The best shape (amount of curvature and length) will depend on at what speed the boat tail most to reduces the effect of drag. That'd change with speed, but of course you can't easily change shape, so you optimize by choosing the one shape that contributes the most across the range of speeds and the amount of time spent within the smaller portion of that range where it helps the most, and regress that down with calculus to the optimum point.
I'm thinking that the best overall performance is going to be pretty much having the nose cone optimal for a rocket's intended profile (both shape and length/diameter ratio) on both ends, the aft truncated for the motor opening, and possibly a bit more blunt if the effect of the fins is to counter the vacuum being pulled by the tail.
That's what I'm thinking anyway. When it comes down to it I think it's going to be an empirical question. Here's what I'm thinking for that: a Baby Bertha sort of bird, built with the motor tube hanging down a ways so that with a boat tail added the end of the motor tube and the hole in the tail cone coincided.
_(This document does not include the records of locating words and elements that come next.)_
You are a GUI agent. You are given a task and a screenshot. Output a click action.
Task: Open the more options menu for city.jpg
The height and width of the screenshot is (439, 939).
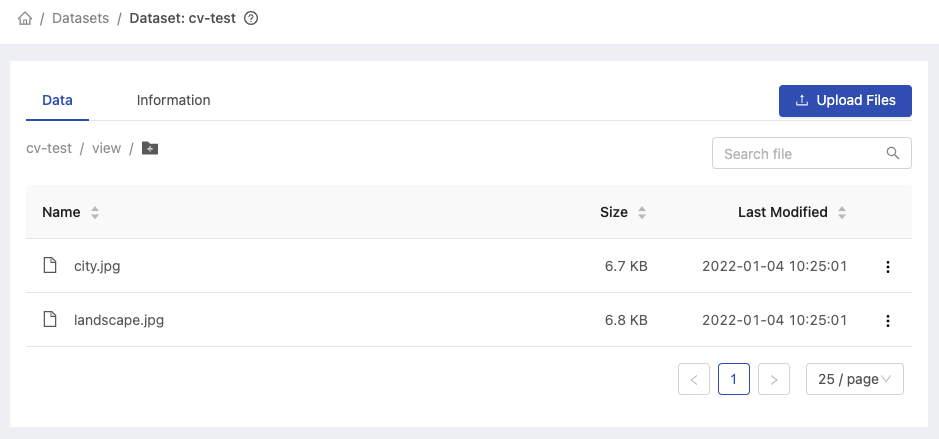coord(887,267)
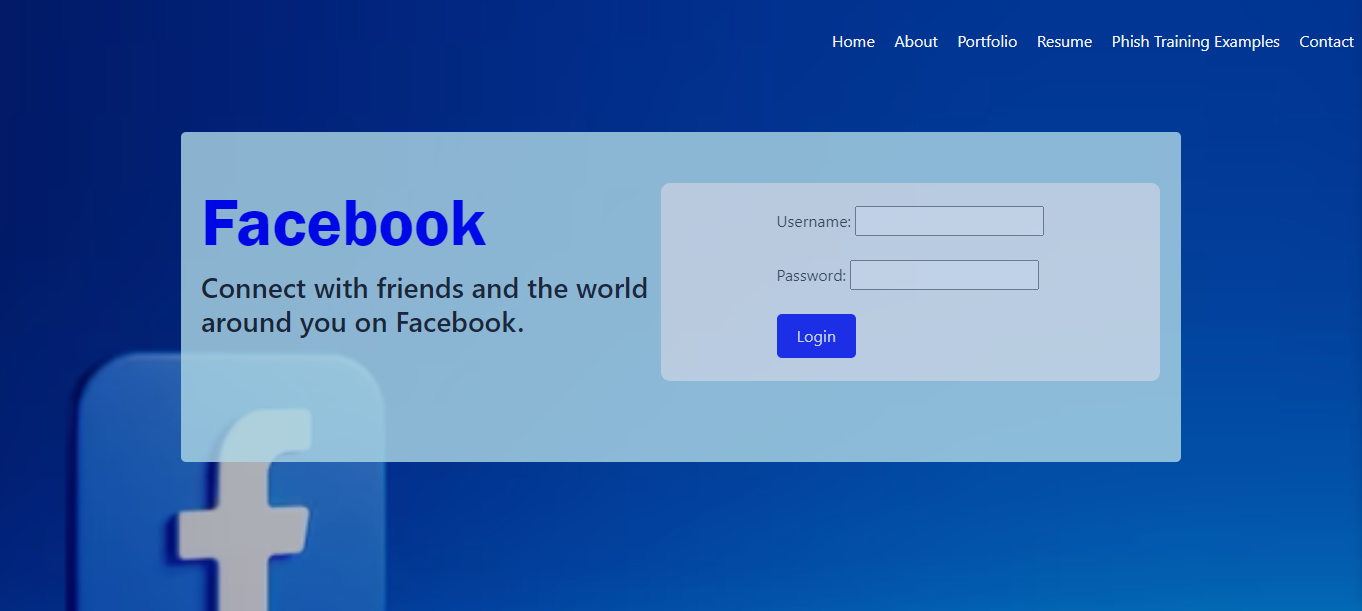Navigate to the Resume page
Image resolution: width=1362 pixels, height=611 pixels.
(1064, 42)
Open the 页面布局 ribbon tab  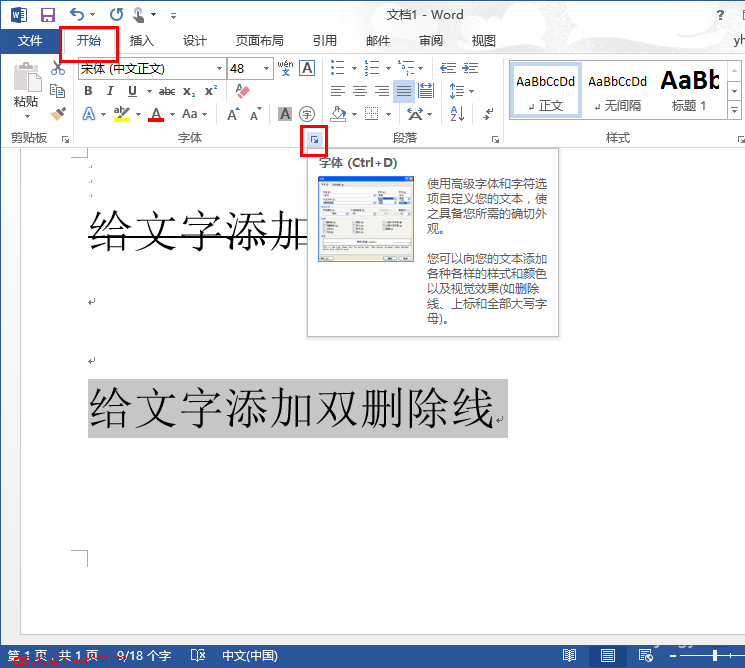click(x=259, y=41)
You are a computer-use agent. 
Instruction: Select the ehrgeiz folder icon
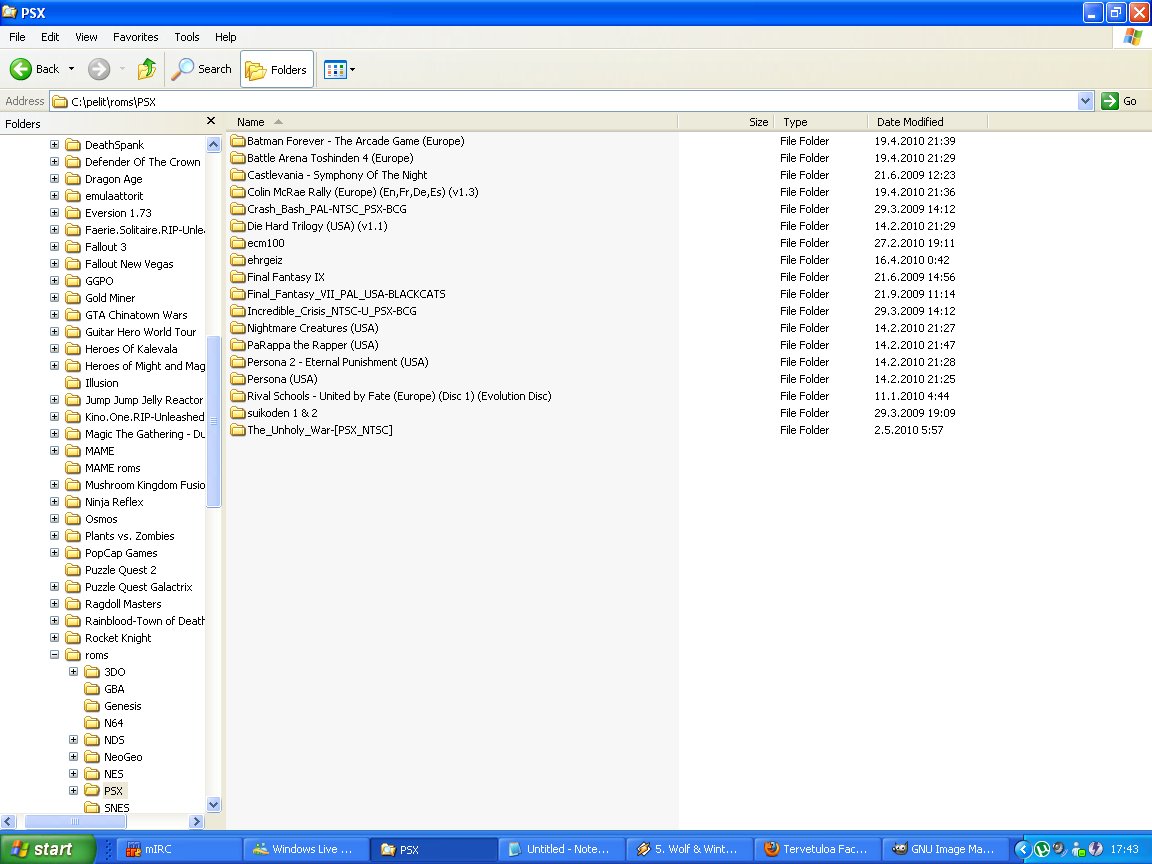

Launch it a sufficient number of times without the tail, then glue it on and launch it a sufficient number of times (sufficient N to be determined by the statistical power accumulating which will depend on the variance). Same motor every time of course. Measurement to be time from launch to landing. All flown on the same day to keep envoronmental stuff the same. Streamer instead of chute because chutes tend to foul and tangle, and might need to be replaced with another that even of the same size probably wouldn't have the same characteristics. All that would increase variance. Using the same bird will control for fin irregularity etc. I'd forego controlling for the added weight of the tail just to say that if there's any bias being introduced it'd be contrary to the experimental hypothesis (the tail cones gives higher flights, thus longer air times) rather than for it. Worst that could happen is that increases the N by 1 or 2. To get some generalizability, standardize very little across several designs except addition of a tail roughly like its nose.
Anybody want to do some rocket science? I'll do the stats.